Abstract

Inthe article, the author attempts to solve three interrelated problems. First, by offering new readings of key texts authored by leading British thinkers and representatives of different strands of seventeenth-century economic thought, she explores the emergence of the labour theory of value in the intellectual context of the seventeenth-century scientific revolution and under the influence of its inspirer, Francis Bacon. Secondly, the author raises the question of the exact form in which the idea of labour as the source and foundation of social wealth, expressed by William Petty, an active critic of the doctrine of mercantilism and one of the founding fathers of English political economy, was initially embodied, as well as the “art of numbers” – quantitative methods of economic and demographic statistics, in his first economic work – “A Treatise on Taxes and Contributions”, published in 1662. Thirdly, the author examines and evaluates the economic ideas and proposals of William Petty and his associates as an integral part of their political views and ideas about “social wealth” and the importance of scientific knowledge for the improvement of public administration.
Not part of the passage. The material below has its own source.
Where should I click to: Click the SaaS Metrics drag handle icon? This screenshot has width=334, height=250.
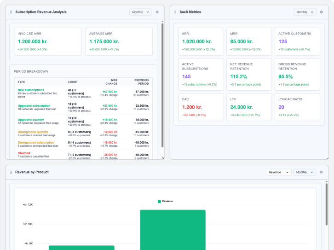click(175, 12)
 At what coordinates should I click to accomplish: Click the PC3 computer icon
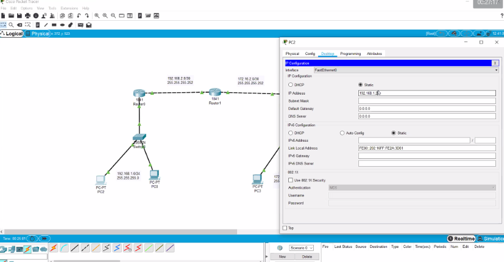[257, 179]
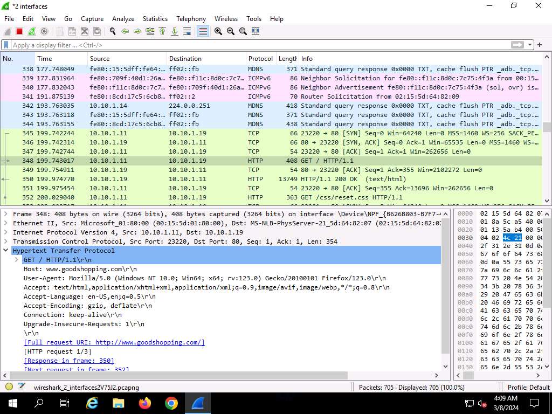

She pays particular attention to the connection between the economic views of William Petty, a major Irish landowner, as set out in “The Political Anatomy of Ireland”, “A Treatise on Ireland,1687”, and other statistical works, and George Berkeley, Bishop of Cloyne, with the assessment of the prospects for the development and future arrangement of Ireland, as well as with proposals for the unification of the two and even all three Kingdoms.